On May 19, 2014, KKZN shifted their format to lifestyle/advice talk, branded as "Real Talk 760" with all syndicated personalities, including Dave Ramsey, Jim Bohannon, Clark Howard, Dr. Joy Browne, and Tom Martino, along with a late night radio replay of TMZ Live. Weekends, besides Leo Laporte's The Tech Guy, consisted of brokered programming.

===Sports radio===
On December 10, 2015, KKZN changed its call letters to KDSP, and flipped to sports talk as Denver Sports 760 on January 4, 2016, affiliating with Fox Sports Radio. (KEPN and KKFN were the Fox Sports outlets in Denver but they became the local ESPN Radio network affiliates on the same day.)

On July 27, 2017, KDSP rebranded as Orange and Blue 760, narrowing its content to focus almost-exclusively on the Denver Broncos of the National Football League (whose games are carried by sister station KOA). It carried shows discussing the team, and live coverage of all team press conferences. Former Broncos player Tyler Polumbus also joined the station as a new morning co-host. In addition, KDSP also carried coverage of University of Colorado college basketball, and NBC Sports Radio programming.

=== Freedom 93.7 ===
On June 25, 2019, KDSP changed its call letters to KDFD. On July 8, 2019, KDFD began stunting with songs relating to patriotism or containing the word "Freedom", interspersed with sweepers stating that "Freedom" was "coming soon". It also began simulcasting on FM translator 93.7 K229BS in Lakewood, which was bought from KCKK owners Hunt Broadcasting for $1.8 million.

On July 15, 2019, KDFD launched a new conservative talk format branded as Freedom 93.7. The station's lineup consists entirely of syndicated programs, primarily from co-owned Premiere Networks.
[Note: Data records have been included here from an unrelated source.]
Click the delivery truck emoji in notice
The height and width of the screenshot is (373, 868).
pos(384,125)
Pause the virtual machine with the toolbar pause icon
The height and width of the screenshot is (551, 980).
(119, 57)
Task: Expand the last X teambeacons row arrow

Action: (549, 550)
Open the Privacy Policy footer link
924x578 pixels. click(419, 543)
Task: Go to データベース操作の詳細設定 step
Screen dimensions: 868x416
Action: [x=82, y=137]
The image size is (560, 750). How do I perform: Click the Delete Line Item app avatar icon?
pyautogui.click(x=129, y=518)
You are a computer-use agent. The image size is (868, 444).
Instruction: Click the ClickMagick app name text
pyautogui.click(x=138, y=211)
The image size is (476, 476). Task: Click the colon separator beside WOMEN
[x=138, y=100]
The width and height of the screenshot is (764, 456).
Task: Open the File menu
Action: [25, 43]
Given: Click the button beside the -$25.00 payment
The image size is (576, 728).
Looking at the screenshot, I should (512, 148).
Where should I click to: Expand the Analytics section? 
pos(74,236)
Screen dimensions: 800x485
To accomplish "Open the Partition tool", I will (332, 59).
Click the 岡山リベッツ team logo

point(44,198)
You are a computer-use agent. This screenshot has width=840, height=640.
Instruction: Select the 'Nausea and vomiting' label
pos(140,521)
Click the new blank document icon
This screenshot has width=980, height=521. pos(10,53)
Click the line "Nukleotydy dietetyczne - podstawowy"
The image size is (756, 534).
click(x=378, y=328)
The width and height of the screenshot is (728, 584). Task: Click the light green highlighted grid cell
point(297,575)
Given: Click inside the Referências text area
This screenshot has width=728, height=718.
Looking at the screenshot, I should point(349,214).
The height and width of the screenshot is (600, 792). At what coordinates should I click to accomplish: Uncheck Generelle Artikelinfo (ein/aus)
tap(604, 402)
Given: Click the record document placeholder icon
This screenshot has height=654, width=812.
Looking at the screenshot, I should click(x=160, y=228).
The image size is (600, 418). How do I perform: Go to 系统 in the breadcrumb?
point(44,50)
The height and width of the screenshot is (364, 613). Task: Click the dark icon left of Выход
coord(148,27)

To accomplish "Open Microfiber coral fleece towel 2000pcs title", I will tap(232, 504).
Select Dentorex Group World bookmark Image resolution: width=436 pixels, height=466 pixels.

Glenn Beck and Sean Hannity were moved from sister station KHOW, and Rush Limbaugh was moved from KOA. KHOW and KOA continued to air these three programs for a period until they were replaced by local programs. It was reported that iHeartMedia's hiring of former Broncos player and KKFN host Alfred Williams to host a new show on KOA (which officially premiered September 3) was a main impetus for the flip.